→ **Material for the task**:
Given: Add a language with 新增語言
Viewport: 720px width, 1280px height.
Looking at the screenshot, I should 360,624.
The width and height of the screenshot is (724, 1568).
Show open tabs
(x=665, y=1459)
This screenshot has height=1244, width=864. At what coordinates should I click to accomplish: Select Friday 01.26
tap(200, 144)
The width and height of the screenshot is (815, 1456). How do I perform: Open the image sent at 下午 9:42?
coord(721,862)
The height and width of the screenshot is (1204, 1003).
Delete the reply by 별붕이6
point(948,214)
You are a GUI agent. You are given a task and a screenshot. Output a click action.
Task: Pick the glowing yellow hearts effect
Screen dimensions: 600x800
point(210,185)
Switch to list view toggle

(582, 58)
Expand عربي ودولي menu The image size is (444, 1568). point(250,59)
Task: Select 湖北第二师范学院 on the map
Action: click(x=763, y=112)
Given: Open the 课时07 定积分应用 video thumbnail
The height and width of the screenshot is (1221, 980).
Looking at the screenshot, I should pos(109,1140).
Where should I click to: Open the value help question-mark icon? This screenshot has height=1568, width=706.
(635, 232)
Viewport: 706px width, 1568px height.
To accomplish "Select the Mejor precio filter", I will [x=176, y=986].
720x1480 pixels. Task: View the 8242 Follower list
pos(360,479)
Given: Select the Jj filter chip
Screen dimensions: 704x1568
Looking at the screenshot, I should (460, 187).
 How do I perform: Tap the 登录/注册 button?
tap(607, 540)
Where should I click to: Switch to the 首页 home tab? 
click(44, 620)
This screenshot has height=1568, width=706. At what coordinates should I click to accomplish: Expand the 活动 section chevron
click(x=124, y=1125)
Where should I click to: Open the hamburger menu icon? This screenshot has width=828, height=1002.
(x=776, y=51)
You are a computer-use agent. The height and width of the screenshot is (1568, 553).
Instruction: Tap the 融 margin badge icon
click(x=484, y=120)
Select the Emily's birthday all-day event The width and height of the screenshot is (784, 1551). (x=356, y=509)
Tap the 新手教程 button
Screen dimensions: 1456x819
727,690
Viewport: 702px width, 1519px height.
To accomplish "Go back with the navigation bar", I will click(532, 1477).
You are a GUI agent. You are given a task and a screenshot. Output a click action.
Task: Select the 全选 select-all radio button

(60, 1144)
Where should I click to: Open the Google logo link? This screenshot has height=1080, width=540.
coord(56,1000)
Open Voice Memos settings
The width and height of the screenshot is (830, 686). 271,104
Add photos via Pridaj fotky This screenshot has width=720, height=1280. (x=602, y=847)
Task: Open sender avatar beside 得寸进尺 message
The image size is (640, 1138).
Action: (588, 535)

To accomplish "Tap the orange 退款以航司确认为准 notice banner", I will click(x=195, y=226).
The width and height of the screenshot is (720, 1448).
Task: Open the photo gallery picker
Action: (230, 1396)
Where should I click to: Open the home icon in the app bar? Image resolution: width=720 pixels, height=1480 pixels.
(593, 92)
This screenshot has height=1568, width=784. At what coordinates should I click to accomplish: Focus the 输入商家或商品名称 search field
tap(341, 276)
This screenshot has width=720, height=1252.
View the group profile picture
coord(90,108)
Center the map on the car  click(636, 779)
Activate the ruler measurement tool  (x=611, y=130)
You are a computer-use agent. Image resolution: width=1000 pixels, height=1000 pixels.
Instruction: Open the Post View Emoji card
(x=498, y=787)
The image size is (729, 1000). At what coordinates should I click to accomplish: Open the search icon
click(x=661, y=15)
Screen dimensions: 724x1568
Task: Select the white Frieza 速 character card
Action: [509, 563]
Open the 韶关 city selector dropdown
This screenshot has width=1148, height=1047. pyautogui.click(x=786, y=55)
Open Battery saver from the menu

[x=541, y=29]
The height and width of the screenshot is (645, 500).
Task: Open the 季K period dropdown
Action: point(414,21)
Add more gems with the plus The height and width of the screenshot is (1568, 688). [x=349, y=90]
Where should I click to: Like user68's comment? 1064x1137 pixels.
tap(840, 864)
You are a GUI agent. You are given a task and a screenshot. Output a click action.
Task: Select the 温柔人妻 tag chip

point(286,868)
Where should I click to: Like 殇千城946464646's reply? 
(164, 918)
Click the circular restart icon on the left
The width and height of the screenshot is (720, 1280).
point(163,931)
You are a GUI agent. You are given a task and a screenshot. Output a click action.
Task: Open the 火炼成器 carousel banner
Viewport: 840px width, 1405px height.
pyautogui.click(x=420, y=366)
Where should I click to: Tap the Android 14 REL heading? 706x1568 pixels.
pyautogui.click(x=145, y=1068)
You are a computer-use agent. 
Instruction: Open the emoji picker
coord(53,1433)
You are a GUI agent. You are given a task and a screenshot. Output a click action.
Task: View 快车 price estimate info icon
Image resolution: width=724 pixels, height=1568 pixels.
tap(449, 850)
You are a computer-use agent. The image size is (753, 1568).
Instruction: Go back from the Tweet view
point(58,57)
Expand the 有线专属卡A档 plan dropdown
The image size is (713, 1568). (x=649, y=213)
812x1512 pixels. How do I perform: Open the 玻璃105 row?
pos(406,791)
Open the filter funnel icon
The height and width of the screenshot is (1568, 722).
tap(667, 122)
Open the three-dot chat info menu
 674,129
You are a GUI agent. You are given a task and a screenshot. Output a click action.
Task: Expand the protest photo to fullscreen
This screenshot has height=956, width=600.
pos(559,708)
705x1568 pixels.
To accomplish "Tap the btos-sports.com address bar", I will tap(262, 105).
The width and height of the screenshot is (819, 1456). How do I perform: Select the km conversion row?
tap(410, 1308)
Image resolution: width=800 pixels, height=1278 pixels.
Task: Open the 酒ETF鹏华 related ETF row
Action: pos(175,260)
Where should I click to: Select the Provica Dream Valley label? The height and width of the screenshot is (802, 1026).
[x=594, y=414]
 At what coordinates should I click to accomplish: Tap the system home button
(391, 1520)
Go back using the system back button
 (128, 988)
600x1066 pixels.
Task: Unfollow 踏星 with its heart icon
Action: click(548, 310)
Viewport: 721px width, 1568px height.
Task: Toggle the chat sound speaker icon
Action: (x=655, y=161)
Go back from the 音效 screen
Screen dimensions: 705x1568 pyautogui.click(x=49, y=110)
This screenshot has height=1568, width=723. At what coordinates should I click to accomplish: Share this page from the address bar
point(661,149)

→ **Problem requirements**: Rewrite all of the lines above as a numbered list, leaving out any blank lines.

→ **Output below**:
1. Given: Add a language with 新增語言
2. Viewport: 720px width, 1280px height.
3. Looking at the screenshot, I should 360,624.
4. The width and height of the screenshot is (724, 1568).
5. Show open tabs
6. (x=665, y=1459)
7. This screenshot has height=1244, width=864. At what coordinates should I click to accomplish: Select Friday 01.26
8. tap(200, 144)
9. The width and height of the screenshot is (815, 1456). How do I perform: Open the image sent at 下午 9:42?
10. coord(721,862)
11. The height and width of the screenshot is (1204, 1003).
12. Delete the reply by 별붕이6
13. point(948,214)
14. You are a GUI agent. You are given a task and a screenshot. Output a click action.
15. Task: Pick the glowing yellow hearts effect
16. Screen dimensions: 600x800
17. point(210,185)
18. Switch to list view toggle
19. (582, 58)
20. Expand عربي ودولي menu The image size is (444, 1568). point(250,59)
21. Task: Select 湖北第二师范学院 on the map
22. Action: click(x=763, y=112)
23. Given: Open the 课时07 定积分应用 video thumbnail
24. The height and width of the screenshot is (1221, 980).
25. Looking at the screenshot, I should pos(109,1140).
26. Where should I click to: Open the value help question-mark icon? This screenshot has height=1568, width=706.
27. (635, 232)
28. Viewport: 706px width, 1568px height.
29. To accomplish "Select the Mejor precio filter", I will [x=176, y=986].
30. 720x1480 pixels. Task: View the 8242 Follower list
31. pos(360,479)
32. Given: Select the Jj filter chip
33. Screen dimensions: 704x1568
34. Looking at the screenshot, I should (460, 187).
35.  How do I perform: Tap the 登录/注册 button?
36. tap(607, 540)
37. Where should I click to: Switch to the 首页 home tab? 
38. click(44, 620)
39. This screenshot has height=1568, width=706. At what coordinates should I click to accomplish: Expand the 活动 section chevron
40. click(x=124, y=1125)
41. Where should I click to: Open the hamburger menu icon? This screenshot has width=828, height=1002.
42. (x=776, y=51)
43. You are a computer-use agent. The height and width of the screenshot is (1568, 553).
44. Instruction: Tap the 融 margin badge icon
45. click(x=484, y=120)
46. Select the Emily's birthday all-day event The width and height of the screenshot is (784, 1551). (x=356, y=509)
47. Tap the 新手教程 button
48. Screen dimensions: 1456x819
49. 727,690
50. Viewport: 702px width, 1519px height.
51. To accomplish "Go back with the navigation bar", I will click(532, 1477).
52. You are a GUI agent. You are given a task and a screenshot. Output a click action.
53. Task: Select the 全选 select-all radio button
54. (60, 1144)
55. Where should I click to: Open the Google logo link? This screenshot has height=1080, width=540.
56. coord(56,1000)
57. Open Voice Memos settings
58. The width and height of the screenshot is (830, 686). 271,104
59. Add photos via Pridaj fotky This screenshot has width=720, height=1280. (x=602, y=847)
60. Task: Open sender avatar beside 得寸进尺 message
61. The image size is (640, 1138).
62. Action: (588, 535)
63. To accomplish "Tap the orange 退款以航司确认为准 notice banner", I will click(x=195, y=226).
64. The width and height of the screenshot is (720, 1448).
65. Task: Open the photo gallery picker
66. Action: (230, 1396)
67. Where should I click to: Open the home icon in the app bar? Image resolution: width=720 pixels, height=1480 pixels.
68. (593, 92)
69. This screenshot has height=1568, width=784. At what coordinates should I click to accomplish: Focus the 输入商家或商品名称 search field
70. tap(341, 276)
71. This screenshot has width=720, height=1252.
72. View the group profile picture
73. coord(90,108)
74. Center the map on the car  click(636, 779)
75. Activate the ruler measurement tool  (x=611, y=130)
76. You are a computer-use agent. Image resolution: width=1000 pixels, height=1000 pixels.
77. Instruction: Open the Post View Emoji card
78. (x=498, y=787)
79. The image size is (729, 1000). At what coordinates should I click to accomplish: Open the search icon
80. click(x=661, y=15)
81. Screen dimensions: 724x1568
82. Task: Select the white Frieza 速 character card
83. Action: [509, 563]
84. Open the 韶关 city selector dropdown
85. This screenshot has width=1148, height=1047. pyautogui.click(x=786, y=55)
86. Open Battery saver from the menu
87. [x=541, y=29]
88. The height and width of the screenshot is (645, 500).
89. Task: Open the 季K period dropdown
90. Action: point(414,21)
91. Add more gems with the plus The height and width of the screenshot is (1568, 688). [x=349, y=90]
92. Where should I click to: Like user68's comment? 1064x1137 pixels.
93. tap(840, 864)
94. You are a GUI agent. You are given a task and a screenshot. Output a click action.
95. Task: Select the 温柔人妻 tag chip
96. point(286,868)
97. Where should I click to: Like 殇千城946464646's reply? 
98. (164, 918)
99. Click the circular restart icon on the left
100. The width and height of the screenshot is (720, 1280).
101. point(163,931)
102. You are a GUI agent. You are given a task and a screenshot. Output a click action.
103. Task: Open the 火炼成器 carousel banner
104. Viewport: 840px width, 1405px height.
105. pyautogui.click(x=420, y=366)
106. Where should I click to: Tap the Android 14 REL heading? 706x1568 pixels.
107. pyautogui.click(x=145, y=1068)
108. You are a computer-use agent. 
109. Instruction: Open the emoji picker
110. coord(53,1433)
111. You are a GUI agent. You are given a task and a screenshot. Output a click action.
112. Task: View 快车 price estimate info icon
113. Image resolution: width=724 pixels, height=1568 pixels.
114. tap(449, 850)
115. You are a computer-use agent. The image size is (753, 1568).
116. Instruction: Go back from the Tweet view
117. point(58,57)
118. Expand the 有线专属卡A档 plan dropdown
119. The image size is (713, 1568). (x=649, y=213)
120. 812x1512 pixels. How do I perform: Open the 玻璃105 row?
121. pos(406,791)
122. Open the filter funnel icon
123. The height and width of the screenshot is (1568, 722).
124. tap(667, 122)
125. Open the three-dot chat info menu
126.  674,129
127. You are a GUI agent. You are given a task and a screenshot. Output a click action.
128. Task: Expand the protest photo to fullscreen
129. This screenshot has height=956, width=600.
130. pos(559,708)
131. 705x1568 pixels.
132. To accomplish "Tap the btos-sports.com address bar", I will tap(262, 105).
133. The width and height of the screenshot is (819, 1456). How do I perform: Select the km conversion row?
134. tap(410, 1308)
135. Image resolution: width=800 pixels, height=1278 pixels.
136. Task: Open the 酒ETF鹏华 related ETF row
137. Action: pos(175,260)
138. Where should I click to: Select the Provica Dream Valley label? The height and width of the screenshot is (802, 1026).
139. [x=594, y=414]
140.  At what coordinates should I click to accomplish: Tap the system home button
141. (391, 1520)
142. Go back using the system back button
143.  (128, 988)
144. 600x1066 pixels.
145. Task: Unfollow 踏星 with its heart icon
146. Action: click(548, 310)
147. Viewport: 721px width, 1568px height.
148. Task: Toggle the chat sound speaker icon
149. Action: (x=655, y=161)
150. Go back from the 音效 screen
151. Screen dimensions: 705x1568 pyautogui.click(x=49, y=110)
152. This screenshot has height=1568, width=723. At what coordinates should I click to accomplish: Share this page from the address bar
153. point(661,149)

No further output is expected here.